■ **Ausgewählter Text**:

══════════

2. Adventsonntag - Lesejahr A, 8. Dezember 2013. Wort zum Sonntag von Sr. Emmanuela Reichl.

Kehrt um! – das heißt im Sinne Jesu: Denkt und lebt über das hinaus, was ihr früher gedacht und gelebt habt! Kehrt um! – Denkt größer von Gott, noch größer als jemals zuvor; das heißt: größer denken auch von sich selbst und vom Mitmenschen, größer denken vom Leben und vom Dasein überhaupt. Und aus diesem „größeren Denken und Sinnen“ her größer leben. 

Evangelium
Matthäus  3,1–12

In jenen Tagen trat Johannes der Täufer auf und verkündete in der Wüste von Judäa: Kehrt um! Denn das Himmelreich ist nahe. Er war es, von dem der Prophet Jesaja gesagt hat: Eine Stimme ruft in der Wüste: Bereitet dem Herrn den Weg! Ebnet ihm die Straßen! Johannes trug ein Gewand aus Kamelhaaren und einen ledernen Gürtel um seine Hüften; Heuschrecken und wilder Honig waren seine Nahrung. Die Leute von Jerusalem und ganz Judäa und aus der ganzen Jordangegend zogen zu ihm hinaus; sie bekannten ihre Sünden und ließen sich im Jordan von ihm taufen.

══════════

Eine Reihe von Einträgen:

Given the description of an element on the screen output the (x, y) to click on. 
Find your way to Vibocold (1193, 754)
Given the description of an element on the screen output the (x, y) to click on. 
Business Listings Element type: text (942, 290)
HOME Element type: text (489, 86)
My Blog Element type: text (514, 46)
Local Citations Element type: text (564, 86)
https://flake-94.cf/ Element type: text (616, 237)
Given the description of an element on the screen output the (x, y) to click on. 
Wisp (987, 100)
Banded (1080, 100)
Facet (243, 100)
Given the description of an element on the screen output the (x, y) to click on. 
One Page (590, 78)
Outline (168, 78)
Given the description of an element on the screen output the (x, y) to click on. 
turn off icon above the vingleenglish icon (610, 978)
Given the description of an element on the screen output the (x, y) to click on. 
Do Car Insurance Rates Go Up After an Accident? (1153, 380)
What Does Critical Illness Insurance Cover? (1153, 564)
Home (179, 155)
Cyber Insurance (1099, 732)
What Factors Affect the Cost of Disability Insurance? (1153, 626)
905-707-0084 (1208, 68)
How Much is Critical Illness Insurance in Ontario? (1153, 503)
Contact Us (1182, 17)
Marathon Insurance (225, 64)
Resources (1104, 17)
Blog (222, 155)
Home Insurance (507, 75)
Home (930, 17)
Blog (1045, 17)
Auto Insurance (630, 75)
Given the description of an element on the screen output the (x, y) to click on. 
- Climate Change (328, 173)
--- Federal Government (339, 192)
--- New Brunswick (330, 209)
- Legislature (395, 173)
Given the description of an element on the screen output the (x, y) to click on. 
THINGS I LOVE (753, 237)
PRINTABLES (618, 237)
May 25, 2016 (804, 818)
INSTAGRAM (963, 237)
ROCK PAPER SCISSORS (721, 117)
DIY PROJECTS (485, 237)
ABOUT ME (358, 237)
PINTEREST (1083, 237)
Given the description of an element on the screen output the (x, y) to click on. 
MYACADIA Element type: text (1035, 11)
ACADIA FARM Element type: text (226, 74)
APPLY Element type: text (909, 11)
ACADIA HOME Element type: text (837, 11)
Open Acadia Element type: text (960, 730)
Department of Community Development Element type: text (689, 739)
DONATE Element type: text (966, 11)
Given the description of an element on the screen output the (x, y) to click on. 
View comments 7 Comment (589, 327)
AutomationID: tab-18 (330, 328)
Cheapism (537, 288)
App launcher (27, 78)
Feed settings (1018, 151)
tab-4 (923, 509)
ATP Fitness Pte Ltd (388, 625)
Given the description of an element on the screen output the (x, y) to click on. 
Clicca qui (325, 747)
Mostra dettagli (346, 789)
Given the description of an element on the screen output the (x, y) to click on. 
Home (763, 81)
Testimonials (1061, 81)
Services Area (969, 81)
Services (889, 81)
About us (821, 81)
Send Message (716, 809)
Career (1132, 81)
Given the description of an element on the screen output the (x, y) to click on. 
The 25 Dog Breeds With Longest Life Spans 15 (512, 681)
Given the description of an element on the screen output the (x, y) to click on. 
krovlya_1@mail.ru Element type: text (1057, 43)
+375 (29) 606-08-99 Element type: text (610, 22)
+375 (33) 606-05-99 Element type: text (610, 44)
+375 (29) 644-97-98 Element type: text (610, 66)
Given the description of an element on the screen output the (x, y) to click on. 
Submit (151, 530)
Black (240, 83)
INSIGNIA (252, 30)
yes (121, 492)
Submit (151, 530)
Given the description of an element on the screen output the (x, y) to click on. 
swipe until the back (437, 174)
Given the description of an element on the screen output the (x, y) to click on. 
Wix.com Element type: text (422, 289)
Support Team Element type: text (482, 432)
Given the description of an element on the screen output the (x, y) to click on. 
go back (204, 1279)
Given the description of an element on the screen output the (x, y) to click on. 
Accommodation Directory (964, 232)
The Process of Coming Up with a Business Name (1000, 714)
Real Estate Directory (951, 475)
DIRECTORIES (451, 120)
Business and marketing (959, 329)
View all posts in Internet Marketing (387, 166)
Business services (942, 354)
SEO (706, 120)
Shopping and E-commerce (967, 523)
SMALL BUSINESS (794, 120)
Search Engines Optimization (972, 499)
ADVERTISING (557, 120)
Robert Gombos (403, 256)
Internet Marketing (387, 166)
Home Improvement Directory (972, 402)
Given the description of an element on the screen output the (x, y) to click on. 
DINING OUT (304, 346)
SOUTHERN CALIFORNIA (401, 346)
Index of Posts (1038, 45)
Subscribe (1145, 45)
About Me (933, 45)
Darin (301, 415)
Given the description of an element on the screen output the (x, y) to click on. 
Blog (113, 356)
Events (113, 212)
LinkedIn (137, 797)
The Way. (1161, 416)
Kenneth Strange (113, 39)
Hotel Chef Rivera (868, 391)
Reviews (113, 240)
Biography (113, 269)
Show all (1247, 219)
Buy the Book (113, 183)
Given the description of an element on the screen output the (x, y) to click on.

══════════

■ **Deine Aufgaben**:
- 1) Stimmen diese Aussagen mit dem Text zum zweiten Adventsonntag überein? Antworte bei jeder mit Ja oder Nein und zitiere wörtlich die Worte, auf die es ankommt: (a) Johannes der Täufer trat in der Wüste von Judäa auf. (b) Johannes trug ein Gewand aus Schafwolle. (c) Die Leute ließen sich im Jordan von Johannes taufen.
- 2) Schreib den Text zum zweiten Adventsonntag weiter und setz direkt nach seinem letzten Satz ein.

■ **Erwartete Antworten**:
- 1)
(a) Ja: „trat Johannes der Täufer auf und verkündete in der Wüste von Judäa“
(b) Nein: „Johannes trug ein Gewand aus Kamelhaaren“
(c) Ja: „ließen sich im Jordan von ihm taufen“

- 2)
Als Johannes sah, dass viele Pharisäer und Sadduzäer zur Taufe kamen, sagte er zu ihnen: Ihr Schlangenbrut, wer hat euch denn gelehrt, dass ihr dem kommenden Gericht entrinnen könnt? Bringt Frucht hervor, die eure Umkehr zeigt, und meint nicht, ihr könntet sagen: Wir haben ja Abraham zum Vater. Denn ich sage euch: Gott kann aus diesen Steinen Kinder Abrahams machen. Schon ist die Axt an die Wurzel der Bäume gelegt; jeder Baum, der keine gute Frucht hervorbringt, wird umgehauen und ins Feuer geworfen. Ich taufe euch nur mit Wasser zum Zeichen der Umkehr. Der aber, der nach mir kommt, ist stärker als ich, und ich bin es nicht wert, ihm die Schuhe auszuziehen. Er wird euch mit dem Heiligen Geist und mit Feuer taufen. Schon hält er die Schaufel in der Hand; er wird die Spreu vom Weizen trennen und den Weizen in seine Scheune bringen; die Spreu aber wird er in nie erlöschendem Feuer verbrennen.

1. Lesung
Jesaja  11,1–10

Doch aus dem Baumstumpf Isais wächst ein Reis hervor, ein junger Trieb aus seinen Wurzeln bringt Frucht. Der Geist des Herrn lässt sich nieder auf ihm: der Geist der Weisheit und der Einsicht, der Geist des Rates und der Stärke, der Geist der Erkenntnis und der Gottesfurcht. Er erfüllt ihn mit dem Geist der Gottesfurcht. Er richtet nicht nach dem Augenschein, und nicht nur nach dem Hörensagen entscheidet er, sondern er richtet die Hilflosen gerecht und entscheidet für die Armen des Landes, wie es recht ist. Er schlägt den Gewalttätigen mit dem Stock seines Wortes und tötet den Schuldigen mit dem Hauch seines Mundes. Gerechtigkeit ist der Gürtel um seine Hüften, Treue der Gürtel um seinen Leib.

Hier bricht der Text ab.